Efficacy and safety of Varenicline for smoking cessation in patients with coronary artery disease.
Rigotti NA, Pipe AL, Benowitz NL, Arteaga C, Garza D, Tonstad S. Circulation 2010;121:221-9.
Trial summary:
This trial was conducted to evaluate safety and efficacy of varenicline, a partial α4β2 nicotinic acetylcholine receptor agonist helpful in achieving smoking cessation, when compared with placebo in patients with stable CAD.
In this multicenter, randomized, double-blind, placebo-controlled trial, 714 patients (35-75 years) with stable CAD who had smoked ≥ 10 cigarettes daily in the previous one year and wanted to quit smoking were enrolled. All patients were given counseling for smoking cessation and were randomized to receive varenicline 1 mg twice daily (n=355) or placebo (n=359) for a period of 12 weeks. The follow up was up to 52 weeks and primary end point was carbon monoxide confirmed continuous abstinence rate in the last 4 weeks (week 9-12) of treatment.

The continuous abstinence rate was significantly higher for varenicline than placebo during weeks 9 through 12 (47.0% versus 13.9%; p=<0.0001).
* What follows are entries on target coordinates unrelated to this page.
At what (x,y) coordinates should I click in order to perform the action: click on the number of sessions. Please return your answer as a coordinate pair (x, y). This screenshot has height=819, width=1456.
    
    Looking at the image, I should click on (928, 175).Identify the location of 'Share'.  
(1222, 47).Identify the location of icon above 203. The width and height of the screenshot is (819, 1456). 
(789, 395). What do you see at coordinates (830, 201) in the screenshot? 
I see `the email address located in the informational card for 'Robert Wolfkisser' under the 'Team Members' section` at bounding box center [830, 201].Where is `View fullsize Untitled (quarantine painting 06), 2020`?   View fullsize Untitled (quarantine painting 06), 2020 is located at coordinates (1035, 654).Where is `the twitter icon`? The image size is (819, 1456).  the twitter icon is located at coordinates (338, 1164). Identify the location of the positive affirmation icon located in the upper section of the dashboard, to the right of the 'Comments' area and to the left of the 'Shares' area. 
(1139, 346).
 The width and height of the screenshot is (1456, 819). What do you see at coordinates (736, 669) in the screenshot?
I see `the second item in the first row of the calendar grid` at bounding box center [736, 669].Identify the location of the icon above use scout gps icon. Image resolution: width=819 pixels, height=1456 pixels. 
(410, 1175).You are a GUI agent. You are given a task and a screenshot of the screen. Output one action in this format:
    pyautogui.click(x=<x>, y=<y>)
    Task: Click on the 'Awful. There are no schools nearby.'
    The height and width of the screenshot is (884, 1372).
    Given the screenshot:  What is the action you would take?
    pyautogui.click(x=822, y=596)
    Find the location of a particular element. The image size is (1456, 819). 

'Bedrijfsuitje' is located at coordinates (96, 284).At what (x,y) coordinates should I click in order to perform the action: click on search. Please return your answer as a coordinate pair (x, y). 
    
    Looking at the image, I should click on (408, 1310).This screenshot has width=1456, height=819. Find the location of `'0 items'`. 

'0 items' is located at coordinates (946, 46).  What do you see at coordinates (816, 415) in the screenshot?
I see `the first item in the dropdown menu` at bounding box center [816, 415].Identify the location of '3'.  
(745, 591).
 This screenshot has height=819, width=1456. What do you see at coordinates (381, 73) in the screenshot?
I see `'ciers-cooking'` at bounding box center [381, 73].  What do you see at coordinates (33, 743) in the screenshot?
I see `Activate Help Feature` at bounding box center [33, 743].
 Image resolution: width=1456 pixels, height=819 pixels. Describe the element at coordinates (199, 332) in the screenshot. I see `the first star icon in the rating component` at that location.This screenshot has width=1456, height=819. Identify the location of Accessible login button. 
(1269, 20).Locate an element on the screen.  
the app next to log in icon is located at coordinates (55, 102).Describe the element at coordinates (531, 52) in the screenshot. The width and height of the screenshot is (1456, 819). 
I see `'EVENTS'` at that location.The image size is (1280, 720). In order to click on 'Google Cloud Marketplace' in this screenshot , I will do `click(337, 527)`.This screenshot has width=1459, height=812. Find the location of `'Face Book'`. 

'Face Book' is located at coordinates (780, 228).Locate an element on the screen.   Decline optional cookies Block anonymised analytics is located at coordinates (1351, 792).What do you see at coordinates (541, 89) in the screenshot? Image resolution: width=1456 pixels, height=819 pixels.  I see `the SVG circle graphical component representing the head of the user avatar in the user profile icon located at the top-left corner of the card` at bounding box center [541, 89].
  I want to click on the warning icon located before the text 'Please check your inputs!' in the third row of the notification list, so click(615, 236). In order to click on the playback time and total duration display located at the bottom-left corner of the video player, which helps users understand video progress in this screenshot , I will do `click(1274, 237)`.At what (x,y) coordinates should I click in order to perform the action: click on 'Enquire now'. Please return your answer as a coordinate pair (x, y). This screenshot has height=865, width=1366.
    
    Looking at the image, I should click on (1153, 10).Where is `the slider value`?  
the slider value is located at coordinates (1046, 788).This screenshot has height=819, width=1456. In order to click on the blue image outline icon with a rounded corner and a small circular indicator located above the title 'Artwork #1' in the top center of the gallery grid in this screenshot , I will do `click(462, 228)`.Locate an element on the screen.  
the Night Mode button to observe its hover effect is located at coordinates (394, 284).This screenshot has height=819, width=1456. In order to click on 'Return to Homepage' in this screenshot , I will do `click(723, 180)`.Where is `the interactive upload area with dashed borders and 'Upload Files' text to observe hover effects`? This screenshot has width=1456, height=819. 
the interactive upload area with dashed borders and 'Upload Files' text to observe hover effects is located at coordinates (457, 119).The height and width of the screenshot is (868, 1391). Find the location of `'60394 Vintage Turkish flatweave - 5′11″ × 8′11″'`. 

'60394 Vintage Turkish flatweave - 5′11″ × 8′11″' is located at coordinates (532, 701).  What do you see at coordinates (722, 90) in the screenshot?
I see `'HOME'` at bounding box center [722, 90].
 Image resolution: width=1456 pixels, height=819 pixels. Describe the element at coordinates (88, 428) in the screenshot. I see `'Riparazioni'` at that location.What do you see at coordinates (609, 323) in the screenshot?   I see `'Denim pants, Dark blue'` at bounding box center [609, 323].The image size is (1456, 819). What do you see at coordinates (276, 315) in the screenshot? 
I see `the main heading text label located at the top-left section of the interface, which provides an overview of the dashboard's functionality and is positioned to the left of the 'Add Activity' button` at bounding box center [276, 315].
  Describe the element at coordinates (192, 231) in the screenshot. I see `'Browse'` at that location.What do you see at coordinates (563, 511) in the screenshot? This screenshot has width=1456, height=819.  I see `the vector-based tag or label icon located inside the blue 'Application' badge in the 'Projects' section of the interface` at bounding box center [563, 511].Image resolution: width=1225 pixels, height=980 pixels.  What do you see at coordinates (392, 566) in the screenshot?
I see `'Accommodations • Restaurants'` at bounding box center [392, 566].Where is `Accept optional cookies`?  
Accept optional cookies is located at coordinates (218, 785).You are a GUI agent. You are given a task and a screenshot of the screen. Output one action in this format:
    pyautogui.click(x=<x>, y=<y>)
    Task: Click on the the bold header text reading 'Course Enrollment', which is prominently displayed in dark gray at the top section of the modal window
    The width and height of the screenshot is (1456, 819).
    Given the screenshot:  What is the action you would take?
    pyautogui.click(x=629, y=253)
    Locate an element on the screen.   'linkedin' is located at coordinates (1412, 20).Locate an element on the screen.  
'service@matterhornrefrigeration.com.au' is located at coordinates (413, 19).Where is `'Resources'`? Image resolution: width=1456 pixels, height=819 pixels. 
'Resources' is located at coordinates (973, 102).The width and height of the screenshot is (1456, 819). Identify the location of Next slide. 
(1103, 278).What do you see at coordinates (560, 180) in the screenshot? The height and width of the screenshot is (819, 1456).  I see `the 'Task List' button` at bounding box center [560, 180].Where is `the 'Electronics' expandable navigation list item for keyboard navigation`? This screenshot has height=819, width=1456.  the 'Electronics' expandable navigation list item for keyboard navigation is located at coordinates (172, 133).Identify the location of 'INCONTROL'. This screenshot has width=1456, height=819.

Although abstinence reduced with time, it remained better with varenicline as compared to placebo (28.2% versus 9.5% (p < 0.001) at weeks 9-24 and, 19.2% versus 7.2% (p < 0.001) at weeks 9-52. There was no significant difference in the varenicline and placebo groups in CV mortality (0.3% versus 0.6%), all-cause mortality (0.6% versus 1.4%), CV events (7.1% versus 5.7%), or serious adverse events (6.5% and 6.0%). The study medication was stopped by 9.6% of patients in the varenicline group and 4.3% in the placebo group. The incidence of common adverse events- nausea (29.5% vs. 8.6%), vomiting (8.2% vs. 1.1%) and insomnia (11.9% vs. 6.6%), was higher with varenicline as compared to placebo.
Thus, this trial shows that varenicline is safe and effective pharmacotherapy for achieving smoking cessation in patients with stable CAD who wish to quit smoking.

Perspective:
Cigarette smoking is a major risk factor for CAD and is the key component of primary and secondary CVD prevention programs. While smoking cessation is associated with significant reduction in risk of death (36% in patients with CAD), it has been difficult to achieve and maintain abstinence in smokers. Varenicline, a partial agonist of acetylcholine receptors, has been shown to be effective and superior to other therapies for smoking cessation like bupropion and nicotine replacement therapy but this has been shown only in healthy smokers and the safety of varenicline had never been demonstrated in patients with CVD. This trial reinforces the efficacy of varenicline and also documents its safety in patients with stable CAD.